• _Written request_: Transcribe every one of the items below word for word, keeping each line as it is.

[Rows showing where targets appear]
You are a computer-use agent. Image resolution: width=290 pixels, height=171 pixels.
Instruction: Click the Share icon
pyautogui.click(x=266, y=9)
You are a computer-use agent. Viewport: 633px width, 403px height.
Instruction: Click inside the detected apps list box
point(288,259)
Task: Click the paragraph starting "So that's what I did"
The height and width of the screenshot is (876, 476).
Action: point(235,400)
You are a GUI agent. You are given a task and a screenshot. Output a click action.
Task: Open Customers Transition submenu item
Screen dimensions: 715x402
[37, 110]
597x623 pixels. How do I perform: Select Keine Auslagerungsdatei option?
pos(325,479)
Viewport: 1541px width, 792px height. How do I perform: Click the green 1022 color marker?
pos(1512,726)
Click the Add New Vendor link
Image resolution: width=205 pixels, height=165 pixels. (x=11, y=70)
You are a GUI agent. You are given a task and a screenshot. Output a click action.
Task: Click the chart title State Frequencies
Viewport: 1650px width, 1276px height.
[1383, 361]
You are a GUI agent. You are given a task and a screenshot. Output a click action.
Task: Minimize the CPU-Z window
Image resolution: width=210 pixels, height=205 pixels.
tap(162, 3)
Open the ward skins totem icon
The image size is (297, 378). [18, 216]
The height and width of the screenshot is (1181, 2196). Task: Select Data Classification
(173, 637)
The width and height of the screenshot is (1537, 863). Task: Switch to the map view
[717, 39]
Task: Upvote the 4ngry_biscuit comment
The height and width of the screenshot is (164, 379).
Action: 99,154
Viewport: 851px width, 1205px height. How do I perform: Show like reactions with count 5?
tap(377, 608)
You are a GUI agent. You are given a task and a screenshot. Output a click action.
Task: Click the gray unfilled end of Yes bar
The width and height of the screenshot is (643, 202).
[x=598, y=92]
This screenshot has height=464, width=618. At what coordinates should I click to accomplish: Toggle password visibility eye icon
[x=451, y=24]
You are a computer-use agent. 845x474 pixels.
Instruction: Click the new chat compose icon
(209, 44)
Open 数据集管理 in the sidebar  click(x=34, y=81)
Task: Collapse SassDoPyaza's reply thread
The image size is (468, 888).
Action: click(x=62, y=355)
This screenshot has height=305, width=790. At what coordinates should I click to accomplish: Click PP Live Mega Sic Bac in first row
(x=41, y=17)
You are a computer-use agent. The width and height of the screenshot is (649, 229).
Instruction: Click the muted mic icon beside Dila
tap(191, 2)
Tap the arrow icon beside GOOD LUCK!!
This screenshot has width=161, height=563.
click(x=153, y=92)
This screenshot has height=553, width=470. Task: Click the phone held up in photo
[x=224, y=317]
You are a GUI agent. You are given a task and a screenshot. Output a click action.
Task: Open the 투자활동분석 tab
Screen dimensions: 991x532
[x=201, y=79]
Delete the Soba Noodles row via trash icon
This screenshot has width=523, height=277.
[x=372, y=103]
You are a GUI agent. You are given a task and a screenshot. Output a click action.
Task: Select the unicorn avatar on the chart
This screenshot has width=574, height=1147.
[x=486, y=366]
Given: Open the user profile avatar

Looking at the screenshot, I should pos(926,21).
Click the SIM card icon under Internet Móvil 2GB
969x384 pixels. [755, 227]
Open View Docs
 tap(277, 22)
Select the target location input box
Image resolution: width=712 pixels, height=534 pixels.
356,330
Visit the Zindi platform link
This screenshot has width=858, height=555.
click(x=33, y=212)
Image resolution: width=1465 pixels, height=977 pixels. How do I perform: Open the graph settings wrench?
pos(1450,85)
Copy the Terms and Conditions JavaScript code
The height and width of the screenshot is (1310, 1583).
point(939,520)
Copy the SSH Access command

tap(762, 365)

• _Result_:
You are a computer-use agent. Image resolution: width=290 pixels, height=171 pixels.
Instruction: Click the Share icon
pyautogui.click(x=266, y=9)
You are a computer-use agent. Viewport: 633px width, 403px height.
Instruction: Click inside the detected apps list box
point(288,259)
Task: Click the paragraph starting "So that's what I did"
The height and width of the screenshot is (876, 476).
Action: point(235,400)
You are a GUI agent. You are given a task and a screenshot. Output a click action.
Task: Open Customers Transition submenu item
Screen dimensions: 715x402
[37, 110]
597x623 pixels. How do I perform: Select Keine Auslagerungsdatei option?
pos(325,479)
Viewport: 1541px width, 792px height. How do I perform: Click the green 1022 color marker?
pos(1512,726)
Click the Add New Vendor link
Image resolution: width=205 pixels, height=165 pixels. (x=11, y=70)
You are a GUI agent. You are given a task and a screenshot. Output a click action.
Task: Click the chart title State Frequencies
Viewport: 1650px width, 1276px height.
[1383, 361]
You are a GUI agent. You are given a task and a screenshot. Output a click action.
Task: Minimize the CPU-Z window
Image resolution: width=210 pixels, height=205 pixels.
tap(162, 3)
Open the ward skins totem icon
The image size is (297, 378). [18, 216]
The height and width of the screenshot is (1181, 2196). Task: Select Data Classification
(173, 637)
The width and height of the screenshot is (1537, 863). Task: Switch to the map view
[717, 39]
Task: Upvote the 4ngry_biscuit comment
The height and width of the screenshot is (164, 379).
Action: 99,154
Viewport: 851px width, 1205px height. How do I perform: Show like reactions with count 5?
tap(377, 608)
You are a GUI agent. You are given a task and a screenshot. Output a click action.
Task: Click the gray unfilled end of Yes bar
The width and height of the screenshot is (643, 202).
[x=598, y=92]
This screenshot has height=464, width=618. At what coordinates should I click to accomplish: Toggle password visibility eye icon
[x=451, y=24]
You are a computer-use agent. 845x474 pixels.
Instruction: Click the new chat compose icon
(209, 44)
Open 数据集管理 in the sidebar  click(x=34, y=81)
Task: Collapse SassDoPyaza's reply thread
The image size is (468, 888).
Action: click(x=62, y=355)
This screenshot has height=305, width=790. At what coordinates should I click to accomplish: Click PP Live Mega Sic Bac in first row
(x=41, y=17)
You are a computer-use agent. The width and height of the screenshot is (649, 229).
Instruction: Click the muted mic icon beside Dila
tap(191, 2)
Tap the arrow icon beside GOOD LUCK!!
This screenshot has width=161, height=563.
click(x=153, y=92)
This screenshot has height=553, width=470. Task: Click the phone held up in photo
[x=224, y=317]
You are a GUI agent. You are given a task and a screenshot. Output a click action.
Task: Open the 투자활동분석 tab
Screen dimensions: 991x532
[x=201, y=79]
Delete the Soba Noodles row via trash icon
This screenshot has width=523, height=277.
[x=372, y=103]
You are a GUI agent. You are given a task and a screenshot. Output a click action.
Task: Select the unicorn avatar on the chart
This screenshot has width=574, height=1147.
[x=486, y=366]
Given: Open the user profile avatar

Looking at the screenshot, I should pos(926,21).
Click the SIM card icon under Internet Móvil 2GB
969x384 pixels. [755, 227]
Open View Docs
 tap(277, 22)
Select the target location input box
Image resolution: width=712 pixels, height=534 pixels.
356,330
Visit the Zindi platform link
This screenshot has width=858, height=555.
click(x=33, y=212)
Image resolution: width=1465 pixels, height=977 pixels. How do I perform: Open the graph settings wrench?
pos(1450,85)
Copy the Terms and Conditions JavaScript code
The height and width of the screenshot is (1310, 1583).
point(939,520)
Copy the SSH Access command

tap(762, 365)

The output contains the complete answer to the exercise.